Fig. 3 is a flow chart illustrating a re-initiation of a wireless signal measurement request to a wireless client based on a second time interval in accordance with an example embodiment.

In an exemplary embodiment of the present disclosure, as shown in fig. 3, initiating the wireless signal measurement request to the wireless client again based on the second time interval may include steps S21 and S22, which will be described separately below.

In step S21, in response to the second time interval being greater than the preset maximum time interval threshold, a wireless signal measurement request is initiated to the wireless client again based on the maximum time interval threshold.

In step S22, in response to the second time interval being less than or equal to the preset maximum time interval threshold, a wireless signal measurement request is initiated to the wireless client again based on the second time interval.

In one embodiment, when the wireless client is in a weak wireless signal area and there is no target wireless access point for the wireless client to roam, the time interval may be increased, i.e., a wireless signal measurement request may be initiated to the wireless client again based on the second time interval. In the process of initiating the wireless signal measurement request to the wireless client again by using the second time interval and scanning other wireless access points available for roaming of the wireless client based on the wireless signal measurement request, in order to ensure roaming experience, the duration of the second time interval is not infinitely increased. In an example, when the second time interval is greater than a preset maximum time interval threshold, a wireless signal measurement request may be initiated again to the wireless client based on the maximum time interval threshold. In another example, when the second time interval is less than or equal to a preset maximum time interval threshold, the wireless signal measurement request may be initiated again to the wireless client based on the second time interval. It should be noted that the maximum time interval threshold may be determined according to actual situations, for example, the maximum time interval threshold may be 5 seconds, and in the present disclosure, the maximum time interval threshold is not specifically limited.

The present disclosure will explain the procedure of the wireless signal measurement method by the following embodiments.

Fig. 4 is a flow chart illustrating another method of wireless signal measurement according to an example embodiment.

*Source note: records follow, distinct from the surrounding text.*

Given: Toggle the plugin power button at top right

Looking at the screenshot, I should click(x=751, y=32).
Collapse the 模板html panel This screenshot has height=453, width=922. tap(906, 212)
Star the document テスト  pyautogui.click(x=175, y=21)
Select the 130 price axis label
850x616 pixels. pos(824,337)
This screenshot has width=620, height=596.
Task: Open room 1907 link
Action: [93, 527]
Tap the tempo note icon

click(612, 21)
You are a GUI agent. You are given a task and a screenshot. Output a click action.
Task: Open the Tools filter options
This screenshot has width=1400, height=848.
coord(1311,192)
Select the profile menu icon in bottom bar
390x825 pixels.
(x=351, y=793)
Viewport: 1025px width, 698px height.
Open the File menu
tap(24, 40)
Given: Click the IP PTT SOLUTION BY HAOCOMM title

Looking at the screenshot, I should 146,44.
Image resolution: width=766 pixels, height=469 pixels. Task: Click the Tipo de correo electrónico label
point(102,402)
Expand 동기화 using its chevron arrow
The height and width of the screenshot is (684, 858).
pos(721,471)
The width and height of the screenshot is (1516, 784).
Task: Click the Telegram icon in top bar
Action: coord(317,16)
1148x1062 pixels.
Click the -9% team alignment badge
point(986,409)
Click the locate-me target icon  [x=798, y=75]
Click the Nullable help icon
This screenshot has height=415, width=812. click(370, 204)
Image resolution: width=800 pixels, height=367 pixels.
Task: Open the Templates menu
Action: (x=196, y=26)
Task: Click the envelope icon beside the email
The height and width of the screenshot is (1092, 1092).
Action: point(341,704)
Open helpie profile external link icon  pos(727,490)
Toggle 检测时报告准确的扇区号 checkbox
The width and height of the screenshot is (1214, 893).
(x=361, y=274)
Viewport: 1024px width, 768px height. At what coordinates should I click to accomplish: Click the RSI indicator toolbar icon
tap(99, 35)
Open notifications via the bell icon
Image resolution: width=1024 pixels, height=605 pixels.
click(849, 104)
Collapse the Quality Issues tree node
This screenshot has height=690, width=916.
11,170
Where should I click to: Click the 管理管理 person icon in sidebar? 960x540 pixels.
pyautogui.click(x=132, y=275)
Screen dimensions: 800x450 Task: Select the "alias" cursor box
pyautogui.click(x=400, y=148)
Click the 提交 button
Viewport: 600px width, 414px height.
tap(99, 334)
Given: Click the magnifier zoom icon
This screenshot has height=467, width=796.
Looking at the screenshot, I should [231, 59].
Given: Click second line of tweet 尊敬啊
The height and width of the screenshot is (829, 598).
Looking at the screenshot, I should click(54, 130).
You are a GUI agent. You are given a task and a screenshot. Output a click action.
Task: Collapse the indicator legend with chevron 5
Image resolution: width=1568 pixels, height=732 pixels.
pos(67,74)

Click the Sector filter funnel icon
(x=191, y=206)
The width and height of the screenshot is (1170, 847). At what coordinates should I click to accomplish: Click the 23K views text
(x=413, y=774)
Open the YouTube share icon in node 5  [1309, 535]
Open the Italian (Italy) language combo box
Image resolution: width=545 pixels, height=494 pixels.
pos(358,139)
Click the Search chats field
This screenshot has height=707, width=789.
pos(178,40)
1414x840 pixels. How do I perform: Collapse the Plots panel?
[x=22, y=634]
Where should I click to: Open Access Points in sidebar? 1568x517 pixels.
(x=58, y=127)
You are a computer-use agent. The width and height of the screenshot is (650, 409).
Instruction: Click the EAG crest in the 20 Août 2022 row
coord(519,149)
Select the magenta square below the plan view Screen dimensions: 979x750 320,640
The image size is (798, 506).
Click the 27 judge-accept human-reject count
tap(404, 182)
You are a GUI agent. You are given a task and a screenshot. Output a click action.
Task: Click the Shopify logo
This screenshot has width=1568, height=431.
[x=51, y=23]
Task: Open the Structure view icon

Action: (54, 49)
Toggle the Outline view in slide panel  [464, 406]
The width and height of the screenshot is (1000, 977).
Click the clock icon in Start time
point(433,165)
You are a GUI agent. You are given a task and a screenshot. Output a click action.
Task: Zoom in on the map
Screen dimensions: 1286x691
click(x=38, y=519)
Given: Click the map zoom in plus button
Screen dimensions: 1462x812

In an exemplary embodiment of the present disclosure, as shown in fig. 4, the method for measuring a wireless signal may include steps S31 to S34, where steps S31 to S33 are respectively the same as steps S11 to S13, and please refer to the foregoing for specific implementation and beneficial effects thereof, which are not repeated in the present disclosure. Step S34 will be described in detail below.

In step S34, if it is determined that the uplink signal strength of the wireless client is higher than the set first signal strength threshold and/or it is determined that a target wireless access point for roaming of the wireless client exists, a wireless signal measurement request is sent to the wireless client at a first time interval.

In an embodiment, when it is monitored that the uplink signal strength of the wireless client is higher than the set first signal strength threshold, it may be understood that the wireless client currently has the uplink signal strength with the higher strength, that is, the wireless client is not currently located in the weak wireless signal area. At this time, the wireless signal measurement request may be transmitted to the wireless client again at the first time interval without increasing the time interval for transmitting the wireless signal measurement request.

The set first signal strength threshold may be adjusted according to actual conditions, and in the present disclosure, the set first signal strength threshold is not specifically limited.

In another embodiment, when it is monitored that a target wireless access point for roaming of the wireless client exists around the wireless client, it can be understood that the wireless client currently has a better target wireless access point for roaming and connection. At this time, the wireless signal measurement request may be transmitted to the wireless client again at the first time interval without increasing the time interval for transmitting the wireless signal measurement request. In the application process, whether a target wireless access point for roaming of the wireless client exists around the wireless client can be determined based on the wireless measurement report fed back by the wireless client, and a foundation is laid for the wireless client to be connected to the wireless access point capable of generating higher wireless signal strength.

The present disclosure will explain the procedure of the wireless signal measurement method by the following embodiments.

Fig. 5 is a flow chart illustrating yet another method of wireless signal measurement according to an example embodiment.

In an exemplary embodiment of the present disclosure, as shown in fig. 5, the method for measuring a wireless signal may include steps S41 to S44, where steps S41 to S43 are respectively the same as steps S11 to S13, and please refer to the foregoing for specific implementation and beneficial effects thereof, which are not repeated in the present disclosure. Step S44 will be described in detail below.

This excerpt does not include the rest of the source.